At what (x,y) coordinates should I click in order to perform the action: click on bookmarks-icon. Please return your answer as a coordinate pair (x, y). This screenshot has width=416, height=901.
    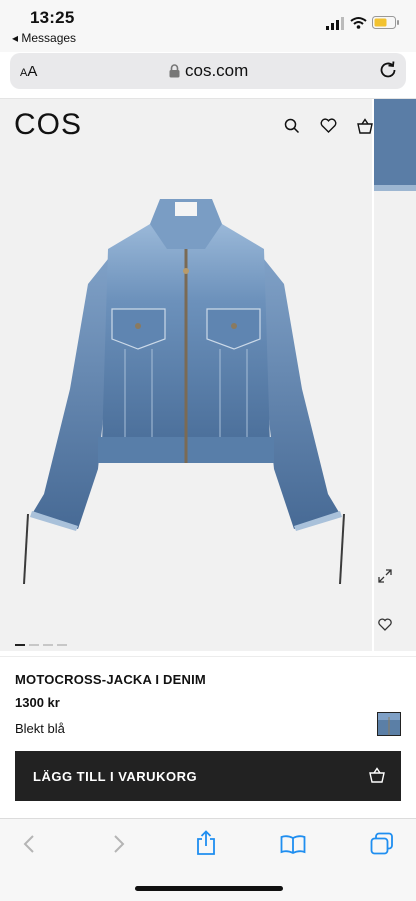
    Looking at the image, I should click on (293, 844).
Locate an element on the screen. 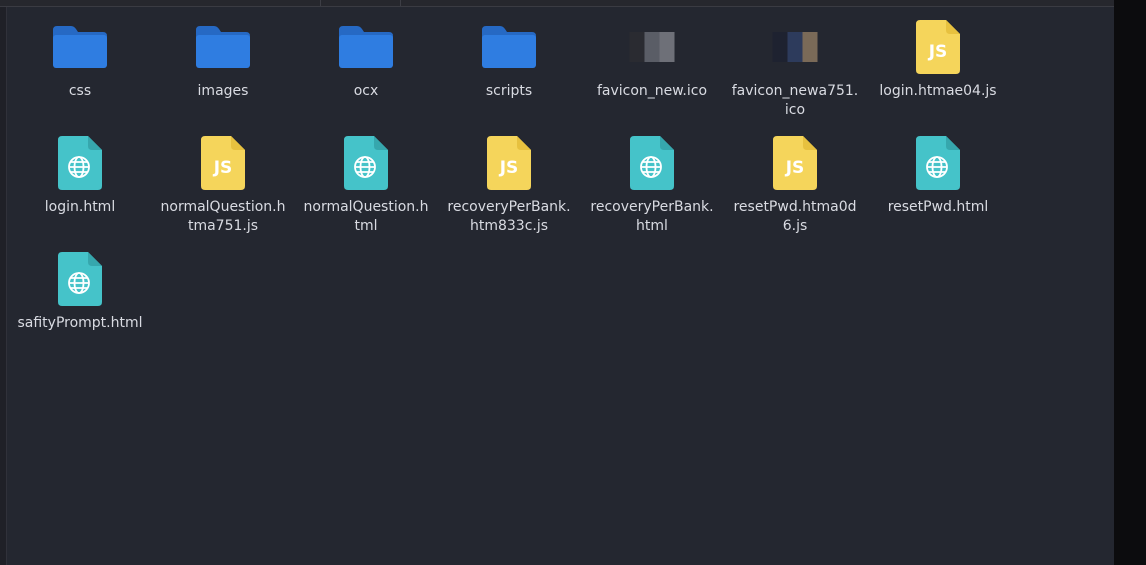  file-item-login-htmae04-js: JS login.htmae04.js is located at coordinates (938, 59).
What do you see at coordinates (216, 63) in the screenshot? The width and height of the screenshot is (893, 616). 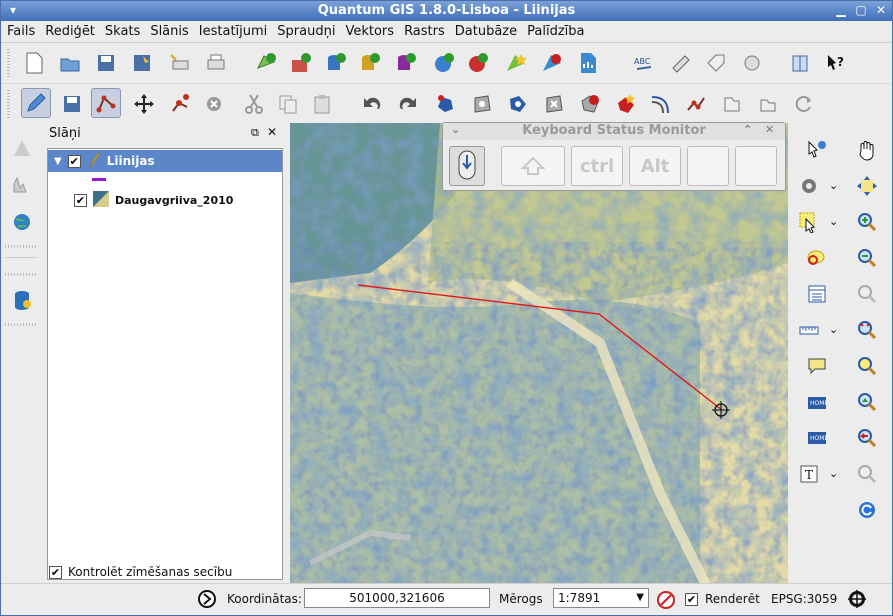 I see `composer-manager-icon` at bounding box center [216, 63].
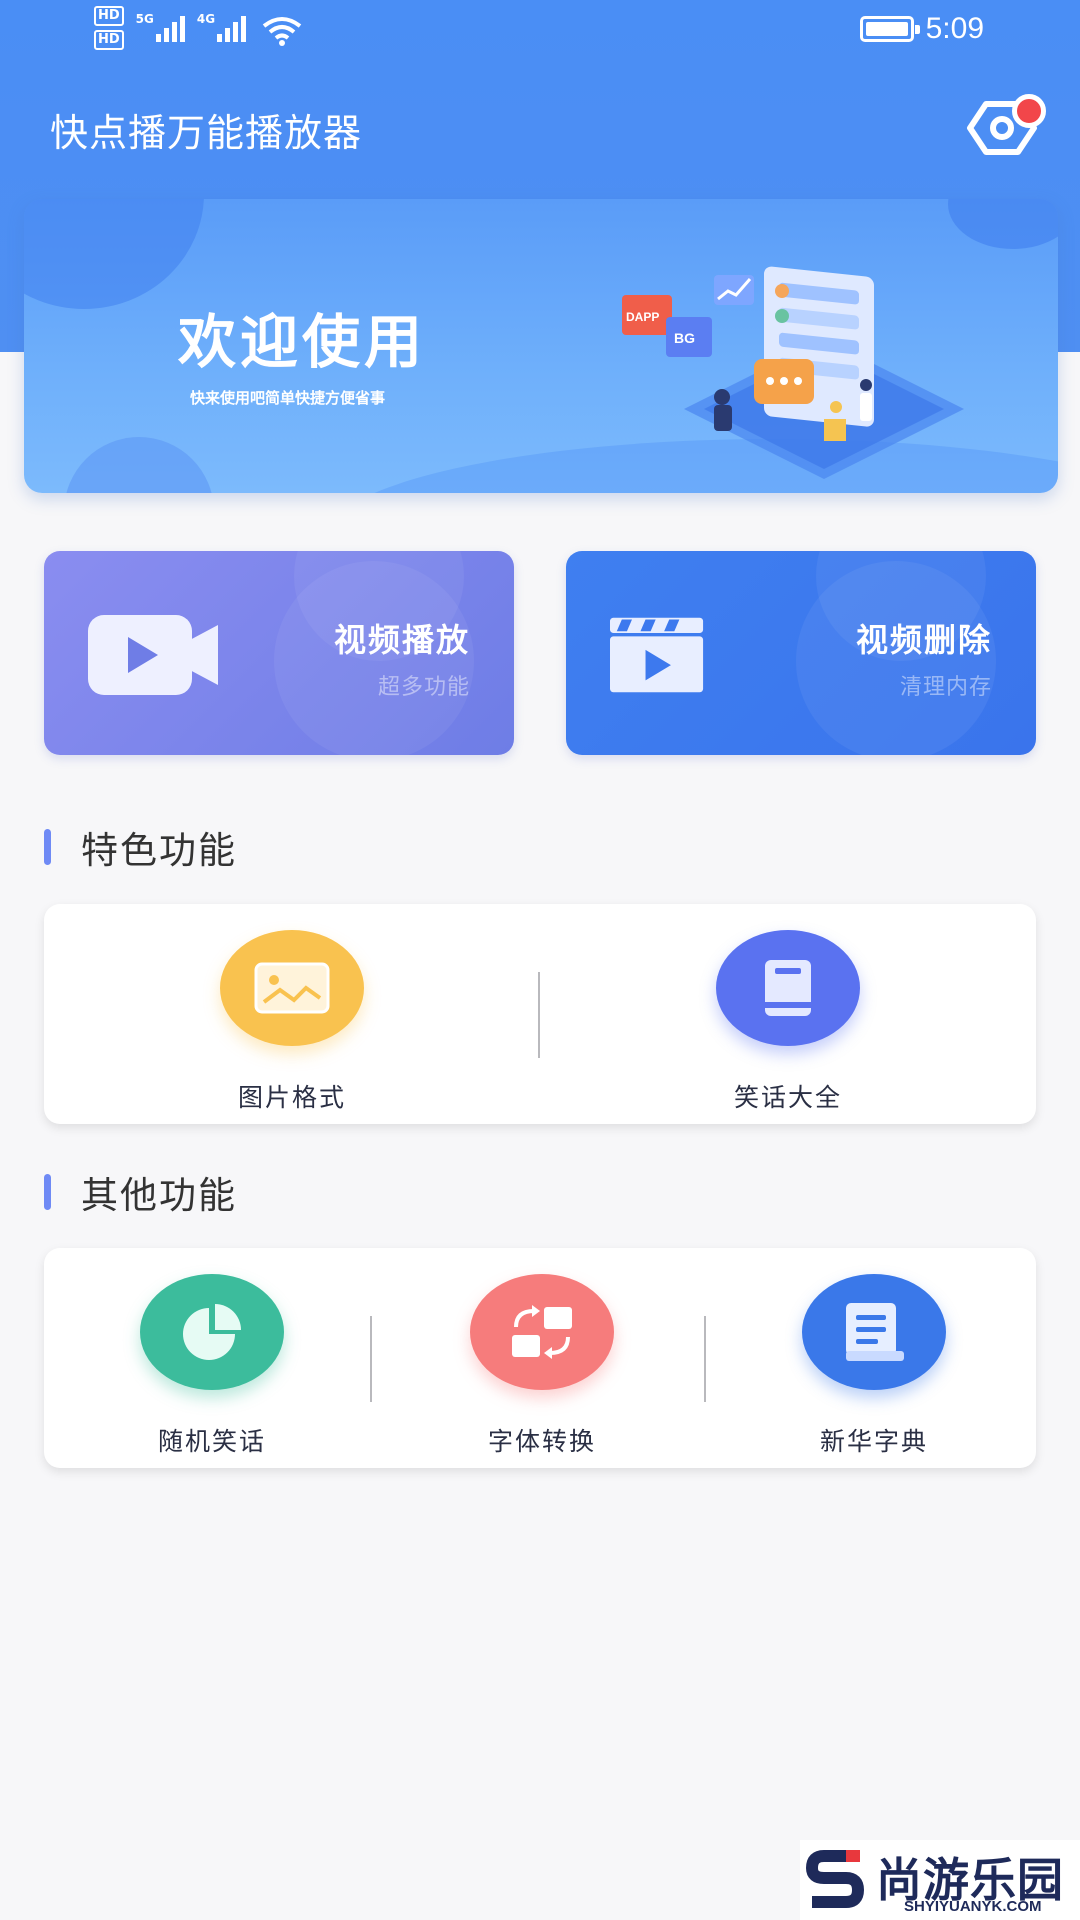  Describe the element at coordinates (424, 688) in the screenshot. I see `video-play-subtitle: 超多功能` at that location.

= = = =

_Instructions for the task_.
Copy the data word for word, starting at its first line and ending with the line that contains "Looking at the", both included. Leave the picture out of your copy.

_Exercise solution_.
At what (x,y) coordinates should I click in order to perform the action: click on bookmarks-icon. Please return your answer as a coordinate pair (x, y). This screenshot has width=416, height=901.
    Looking at the image, I should click on (293, 844).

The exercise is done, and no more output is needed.